Repeat verbatim only the lines from the opening of the material below through the one that contains "주조 (437, 2009)".
Top of Task input
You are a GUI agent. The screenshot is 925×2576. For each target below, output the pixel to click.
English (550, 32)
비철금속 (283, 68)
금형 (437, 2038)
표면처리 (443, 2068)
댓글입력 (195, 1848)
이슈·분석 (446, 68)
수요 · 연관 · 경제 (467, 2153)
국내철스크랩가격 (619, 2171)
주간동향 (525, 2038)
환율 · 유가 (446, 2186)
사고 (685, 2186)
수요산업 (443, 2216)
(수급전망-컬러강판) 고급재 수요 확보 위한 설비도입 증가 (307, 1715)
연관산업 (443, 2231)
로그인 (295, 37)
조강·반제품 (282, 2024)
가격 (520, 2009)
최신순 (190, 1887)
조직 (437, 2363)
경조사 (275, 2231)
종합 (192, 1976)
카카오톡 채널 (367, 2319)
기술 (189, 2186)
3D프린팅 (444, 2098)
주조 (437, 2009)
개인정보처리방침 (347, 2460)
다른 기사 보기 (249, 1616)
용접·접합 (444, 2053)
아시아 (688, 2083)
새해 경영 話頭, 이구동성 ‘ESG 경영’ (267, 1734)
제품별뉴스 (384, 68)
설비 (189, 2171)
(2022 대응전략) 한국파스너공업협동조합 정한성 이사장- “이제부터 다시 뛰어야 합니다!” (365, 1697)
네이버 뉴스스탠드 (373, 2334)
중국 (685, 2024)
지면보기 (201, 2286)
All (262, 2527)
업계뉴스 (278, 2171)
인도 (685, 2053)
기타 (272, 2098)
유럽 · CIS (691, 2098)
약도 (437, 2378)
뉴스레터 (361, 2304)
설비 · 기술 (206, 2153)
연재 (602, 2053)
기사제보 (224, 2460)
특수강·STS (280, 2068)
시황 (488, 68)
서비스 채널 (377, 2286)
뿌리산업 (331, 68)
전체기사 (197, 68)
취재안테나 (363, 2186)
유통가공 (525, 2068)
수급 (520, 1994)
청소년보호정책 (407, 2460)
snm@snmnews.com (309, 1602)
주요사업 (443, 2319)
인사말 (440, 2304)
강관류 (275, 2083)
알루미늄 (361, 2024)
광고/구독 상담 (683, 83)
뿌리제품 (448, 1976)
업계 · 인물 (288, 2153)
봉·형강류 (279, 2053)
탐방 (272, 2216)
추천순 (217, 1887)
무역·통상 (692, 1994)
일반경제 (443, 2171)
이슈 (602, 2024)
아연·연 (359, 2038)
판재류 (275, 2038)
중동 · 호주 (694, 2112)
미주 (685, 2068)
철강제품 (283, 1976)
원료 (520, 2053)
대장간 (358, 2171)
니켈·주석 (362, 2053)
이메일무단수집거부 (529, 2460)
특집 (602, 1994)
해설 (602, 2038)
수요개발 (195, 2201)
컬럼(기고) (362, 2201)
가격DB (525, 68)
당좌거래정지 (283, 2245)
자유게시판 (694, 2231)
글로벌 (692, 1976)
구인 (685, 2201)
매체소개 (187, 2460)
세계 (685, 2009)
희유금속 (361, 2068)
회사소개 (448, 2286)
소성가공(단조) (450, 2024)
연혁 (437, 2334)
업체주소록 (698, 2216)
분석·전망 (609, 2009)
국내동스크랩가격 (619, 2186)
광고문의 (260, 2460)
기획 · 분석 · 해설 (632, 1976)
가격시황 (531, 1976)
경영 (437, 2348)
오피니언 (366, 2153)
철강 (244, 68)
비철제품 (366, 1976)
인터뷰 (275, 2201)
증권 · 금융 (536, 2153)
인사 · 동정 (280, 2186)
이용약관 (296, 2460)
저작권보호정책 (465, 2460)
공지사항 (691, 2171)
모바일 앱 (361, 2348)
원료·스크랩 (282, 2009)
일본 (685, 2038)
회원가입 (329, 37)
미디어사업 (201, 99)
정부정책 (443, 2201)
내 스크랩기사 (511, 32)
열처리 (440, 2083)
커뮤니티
Bottom of Task input
* Exercise result
You are a GUI agent. The screenshot is 925×2576. For each target below, output the pixel to click.
English (550, 32)
비철금속 (283, 68)
금형 (437, 2038)
표면처리 (443, 2068)
댓글입력 (195, 1848)
이슈·분석 (446, 68)
수요 · 연관 · 경제 (467, 2153)
국내철스크랩가격 (619, 2171)
주간동향 (525, 2038)
환율 · 유가 (446, 2186)
사고 (685, 2186)
수요산업 (443, 2216)
(수급전망-컬러강판) 고급재 수요 확보 위한 설비도입 증가 (307, 1715)
연관산업 (443, 2231)
로그인 (295, 37)
조강·반제품 (282, 2024)
가격 (520, 2009)
최신순 (190, 1887)
조직 (437, 2363)
경조사 (275, 2231)
종합 (192, 1976)
카카오톡 채널 (367, 2319)
기술 (189, 2186)
3D프린팅 (444, 2098)
주조 (437, 2009)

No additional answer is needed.